А всё же это был голос её отца, Андронати. Лишь он один проклинал тем страшным проклятием, которого все, как огня, боялись. Он один. Веком был он и её мать меж всеми самыми старыми. Так откуда взялось то проклятие к ней, чтобы её настигнуть в ночной час? Из-под земли? Как заклинал, земля дрожала.
И она убеждена, что теперь он явился к ней именно из-под земли. В такую чёрную гулкую полночь лишь из-под земли. Его душа пришла, чтобы предвестить ей смерть. Трижды просился к ней, трижды она не отзывалась. А что не вышла и не впустила, он проклял...
Отцовский голос.

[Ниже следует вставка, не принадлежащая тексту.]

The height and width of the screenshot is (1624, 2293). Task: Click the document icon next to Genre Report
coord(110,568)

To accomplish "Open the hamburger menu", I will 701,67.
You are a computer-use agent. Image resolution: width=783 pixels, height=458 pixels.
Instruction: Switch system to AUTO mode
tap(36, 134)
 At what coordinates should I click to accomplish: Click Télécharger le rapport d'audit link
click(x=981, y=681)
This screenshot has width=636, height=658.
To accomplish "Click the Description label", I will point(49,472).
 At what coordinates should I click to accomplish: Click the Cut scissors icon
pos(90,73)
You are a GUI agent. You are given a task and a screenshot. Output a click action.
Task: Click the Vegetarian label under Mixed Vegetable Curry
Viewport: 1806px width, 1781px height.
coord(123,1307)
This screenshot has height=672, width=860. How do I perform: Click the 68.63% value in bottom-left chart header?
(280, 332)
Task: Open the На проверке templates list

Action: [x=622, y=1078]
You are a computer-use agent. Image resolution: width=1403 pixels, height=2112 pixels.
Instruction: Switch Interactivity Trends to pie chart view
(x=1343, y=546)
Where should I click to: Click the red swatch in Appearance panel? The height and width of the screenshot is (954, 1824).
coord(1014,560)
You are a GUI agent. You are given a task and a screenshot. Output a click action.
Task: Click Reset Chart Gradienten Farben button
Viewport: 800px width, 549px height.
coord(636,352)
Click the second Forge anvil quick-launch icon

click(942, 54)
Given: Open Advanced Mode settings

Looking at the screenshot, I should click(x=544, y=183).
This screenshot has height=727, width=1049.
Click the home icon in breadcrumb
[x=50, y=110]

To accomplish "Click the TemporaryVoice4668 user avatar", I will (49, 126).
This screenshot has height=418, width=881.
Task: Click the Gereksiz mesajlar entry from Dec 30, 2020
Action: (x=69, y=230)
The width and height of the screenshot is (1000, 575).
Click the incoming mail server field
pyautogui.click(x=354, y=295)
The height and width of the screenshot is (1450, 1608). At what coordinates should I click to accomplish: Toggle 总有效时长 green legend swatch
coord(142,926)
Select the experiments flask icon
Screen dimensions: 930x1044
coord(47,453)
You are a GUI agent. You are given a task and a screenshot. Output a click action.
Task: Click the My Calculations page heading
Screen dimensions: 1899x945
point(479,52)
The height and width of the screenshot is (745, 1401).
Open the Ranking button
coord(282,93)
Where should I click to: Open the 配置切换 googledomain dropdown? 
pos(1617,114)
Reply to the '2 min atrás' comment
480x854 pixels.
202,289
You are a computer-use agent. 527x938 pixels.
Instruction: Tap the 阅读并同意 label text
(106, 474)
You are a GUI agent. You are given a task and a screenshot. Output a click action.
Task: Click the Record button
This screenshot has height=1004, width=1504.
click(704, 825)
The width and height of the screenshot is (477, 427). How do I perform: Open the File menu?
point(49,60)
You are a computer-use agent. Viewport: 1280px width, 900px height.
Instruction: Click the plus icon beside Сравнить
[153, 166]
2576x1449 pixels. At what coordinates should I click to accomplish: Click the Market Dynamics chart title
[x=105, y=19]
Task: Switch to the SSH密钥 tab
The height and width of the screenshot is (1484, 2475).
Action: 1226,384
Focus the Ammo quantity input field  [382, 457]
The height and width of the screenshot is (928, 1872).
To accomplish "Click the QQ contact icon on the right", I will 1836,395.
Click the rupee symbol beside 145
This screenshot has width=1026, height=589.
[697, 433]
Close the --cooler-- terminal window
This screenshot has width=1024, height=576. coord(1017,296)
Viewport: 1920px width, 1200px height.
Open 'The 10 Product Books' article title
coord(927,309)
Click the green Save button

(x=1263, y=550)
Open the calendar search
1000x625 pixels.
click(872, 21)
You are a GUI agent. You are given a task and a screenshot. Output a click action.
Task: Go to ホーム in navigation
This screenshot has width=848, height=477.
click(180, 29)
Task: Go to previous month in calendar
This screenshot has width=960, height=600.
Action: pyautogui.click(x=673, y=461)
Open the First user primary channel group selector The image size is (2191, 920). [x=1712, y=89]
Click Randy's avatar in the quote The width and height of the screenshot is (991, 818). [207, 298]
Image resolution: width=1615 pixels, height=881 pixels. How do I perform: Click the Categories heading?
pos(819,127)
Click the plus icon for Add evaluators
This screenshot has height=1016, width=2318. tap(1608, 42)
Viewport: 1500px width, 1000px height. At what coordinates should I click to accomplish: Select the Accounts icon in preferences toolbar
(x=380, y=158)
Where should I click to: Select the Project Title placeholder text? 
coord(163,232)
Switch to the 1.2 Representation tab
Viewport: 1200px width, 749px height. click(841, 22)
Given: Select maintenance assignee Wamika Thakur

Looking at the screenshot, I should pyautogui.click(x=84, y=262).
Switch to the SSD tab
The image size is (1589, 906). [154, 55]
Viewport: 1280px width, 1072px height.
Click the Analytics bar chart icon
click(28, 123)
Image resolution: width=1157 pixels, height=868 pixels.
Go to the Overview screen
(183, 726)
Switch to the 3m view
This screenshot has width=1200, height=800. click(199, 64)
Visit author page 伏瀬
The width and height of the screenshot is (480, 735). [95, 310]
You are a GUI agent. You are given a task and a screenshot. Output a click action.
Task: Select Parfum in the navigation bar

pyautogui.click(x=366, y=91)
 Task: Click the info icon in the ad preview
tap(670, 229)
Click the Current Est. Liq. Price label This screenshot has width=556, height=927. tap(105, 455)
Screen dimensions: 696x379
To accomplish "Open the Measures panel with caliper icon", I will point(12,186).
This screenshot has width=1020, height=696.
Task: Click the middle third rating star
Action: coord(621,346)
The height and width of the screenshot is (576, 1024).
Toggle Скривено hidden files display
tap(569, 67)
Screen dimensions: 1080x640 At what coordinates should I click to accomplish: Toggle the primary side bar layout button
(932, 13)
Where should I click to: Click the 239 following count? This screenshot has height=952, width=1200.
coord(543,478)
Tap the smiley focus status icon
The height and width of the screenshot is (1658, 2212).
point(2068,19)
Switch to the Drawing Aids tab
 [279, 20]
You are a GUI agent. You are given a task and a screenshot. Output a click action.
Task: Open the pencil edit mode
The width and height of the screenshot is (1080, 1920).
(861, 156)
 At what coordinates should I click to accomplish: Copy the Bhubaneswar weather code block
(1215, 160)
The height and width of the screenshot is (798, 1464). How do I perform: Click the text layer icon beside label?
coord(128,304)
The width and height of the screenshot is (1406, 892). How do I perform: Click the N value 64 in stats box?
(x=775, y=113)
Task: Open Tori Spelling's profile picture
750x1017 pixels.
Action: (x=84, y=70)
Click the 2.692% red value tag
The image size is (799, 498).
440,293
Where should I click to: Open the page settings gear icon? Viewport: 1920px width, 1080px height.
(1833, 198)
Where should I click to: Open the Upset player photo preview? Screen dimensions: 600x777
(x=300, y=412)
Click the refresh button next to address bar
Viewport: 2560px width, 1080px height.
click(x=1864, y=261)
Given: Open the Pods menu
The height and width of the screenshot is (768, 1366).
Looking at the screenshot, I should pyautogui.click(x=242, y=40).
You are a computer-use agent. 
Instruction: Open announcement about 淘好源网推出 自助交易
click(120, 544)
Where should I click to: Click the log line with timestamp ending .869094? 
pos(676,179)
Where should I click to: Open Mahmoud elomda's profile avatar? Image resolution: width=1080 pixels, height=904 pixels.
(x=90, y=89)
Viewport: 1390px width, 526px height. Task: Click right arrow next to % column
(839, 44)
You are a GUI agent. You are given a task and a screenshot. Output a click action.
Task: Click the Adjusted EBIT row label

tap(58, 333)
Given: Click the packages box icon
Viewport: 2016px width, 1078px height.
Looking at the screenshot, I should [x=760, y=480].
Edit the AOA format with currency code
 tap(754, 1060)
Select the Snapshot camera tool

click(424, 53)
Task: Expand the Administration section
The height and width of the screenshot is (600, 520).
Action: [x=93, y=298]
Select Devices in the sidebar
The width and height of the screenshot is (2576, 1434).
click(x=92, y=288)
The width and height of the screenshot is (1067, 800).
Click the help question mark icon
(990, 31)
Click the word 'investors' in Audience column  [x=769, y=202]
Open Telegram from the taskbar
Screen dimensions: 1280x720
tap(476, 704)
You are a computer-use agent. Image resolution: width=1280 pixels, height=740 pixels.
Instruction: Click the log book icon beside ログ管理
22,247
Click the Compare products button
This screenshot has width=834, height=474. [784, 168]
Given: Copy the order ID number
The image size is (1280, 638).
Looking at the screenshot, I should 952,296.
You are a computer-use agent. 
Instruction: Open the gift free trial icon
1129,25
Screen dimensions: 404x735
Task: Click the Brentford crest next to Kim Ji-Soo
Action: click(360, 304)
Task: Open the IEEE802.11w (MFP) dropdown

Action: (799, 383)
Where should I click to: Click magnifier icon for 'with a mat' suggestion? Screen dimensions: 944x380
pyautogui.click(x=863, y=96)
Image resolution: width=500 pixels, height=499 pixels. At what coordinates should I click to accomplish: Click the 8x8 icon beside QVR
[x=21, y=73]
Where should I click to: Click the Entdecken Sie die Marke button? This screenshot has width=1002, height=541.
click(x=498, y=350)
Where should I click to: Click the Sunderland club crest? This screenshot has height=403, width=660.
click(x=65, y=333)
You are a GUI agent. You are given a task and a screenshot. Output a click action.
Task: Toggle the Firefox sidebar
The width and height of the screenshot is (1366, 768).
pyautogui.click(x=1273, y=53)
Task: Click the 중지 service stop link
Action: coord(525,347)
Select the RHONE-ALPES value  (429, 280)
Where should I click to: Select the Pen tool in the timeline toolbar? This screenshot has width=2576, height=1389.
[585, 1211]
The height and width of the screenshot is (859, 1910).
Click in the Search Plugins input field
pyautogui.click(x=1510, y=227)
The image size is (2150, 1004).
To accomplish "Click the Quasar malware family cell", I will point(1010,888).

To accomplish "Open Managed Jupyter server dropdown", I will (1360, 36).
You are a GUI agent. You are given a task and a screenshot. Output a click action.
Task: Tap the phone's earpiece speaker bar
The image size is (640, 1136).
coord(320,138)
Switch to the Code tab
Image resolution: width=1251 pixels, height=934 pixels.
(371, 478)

Голос посмертный. Страшный, хриплый, глухой, зловещий. Она виновата! Почему не открыла?
Её губы искривляются.
Кому открыть?
Это была полночь, а в полночь ходят лишь разбойники или мертвецы.
...И мучается Мавра на земле, стонет, призывает имя господне. Молится... А если бы её отец был жив, — вдруг мысль пронзает её голову, — и вот, так идя по свету, наткнулся неожиданно на её жилище, а она не впустила... О боже... не дай, чтоб так было, и это она отца своего не впустила. Однако... — мучает её мысль дальше... — это могло и так быть. Он шёл, как идут бедные люди... шёл, всё равно, на жизнь или на смерть. Кто так бродит, как не цыгане? Заблудился, мёрз и добивался к свету, к тёплой хатине. Впрашивался, молил... О, о, о!.. Мавро, ты не впустила, может, и отца своего, у тебя грехов и без того довольно на душе.